Item position entries

──────────

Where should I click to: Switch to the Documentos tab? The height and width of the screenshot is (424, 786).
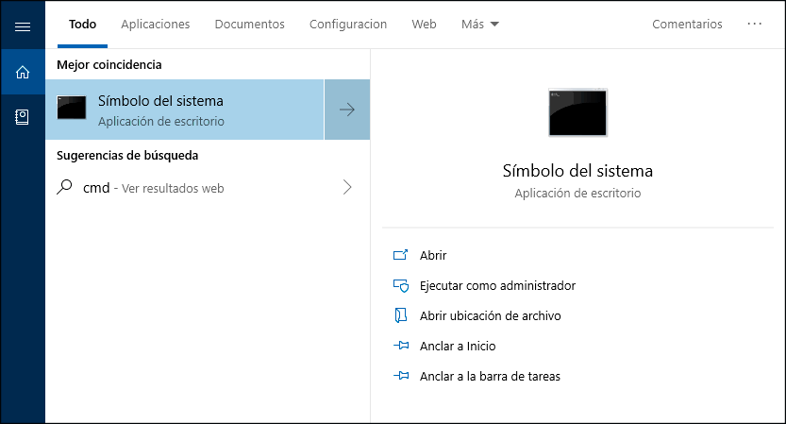click(249, 25)
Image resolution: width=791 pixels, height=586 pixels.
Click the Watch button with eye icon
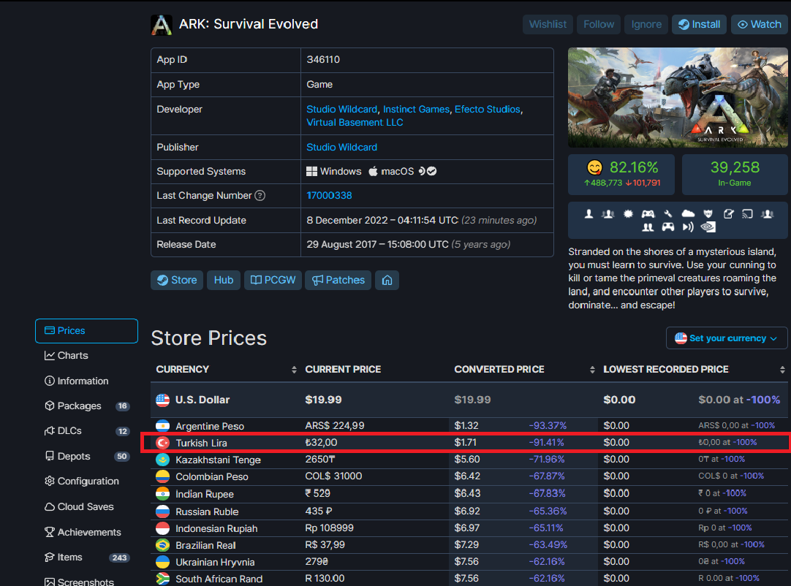pyautogui.click(x=760, y=24)
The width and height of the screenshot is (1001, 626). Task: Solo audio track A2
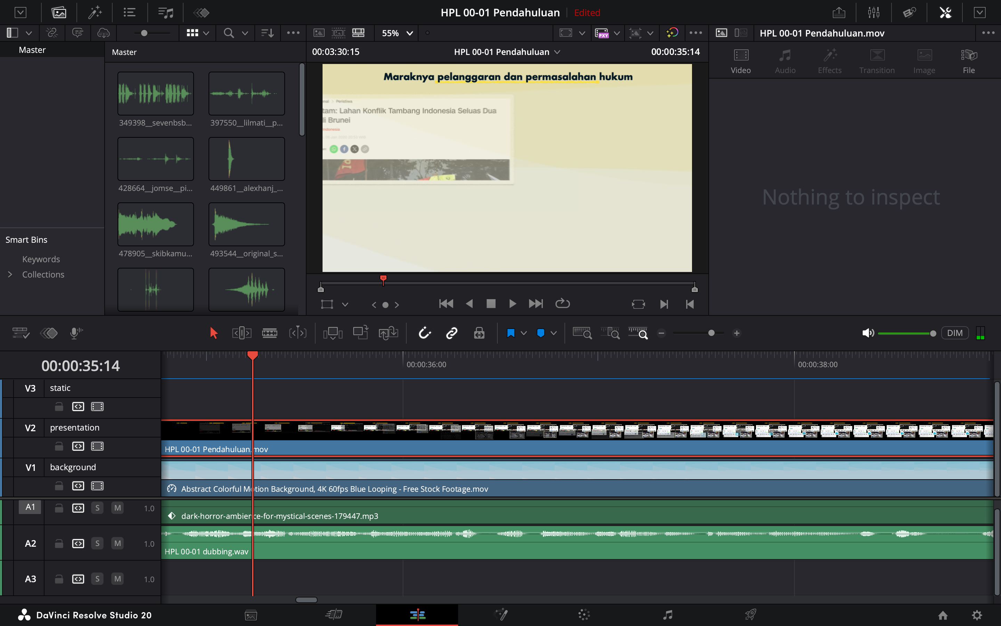[x=97, y=543]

──────────

**Problem description**
Copy the records from the line containing "The width and" through the end of the records, omitting the pictures.

**Exercise response**
The width and height of the screenshot is (1001, 626). Task: Solo audio track A2
[x=97, y=543]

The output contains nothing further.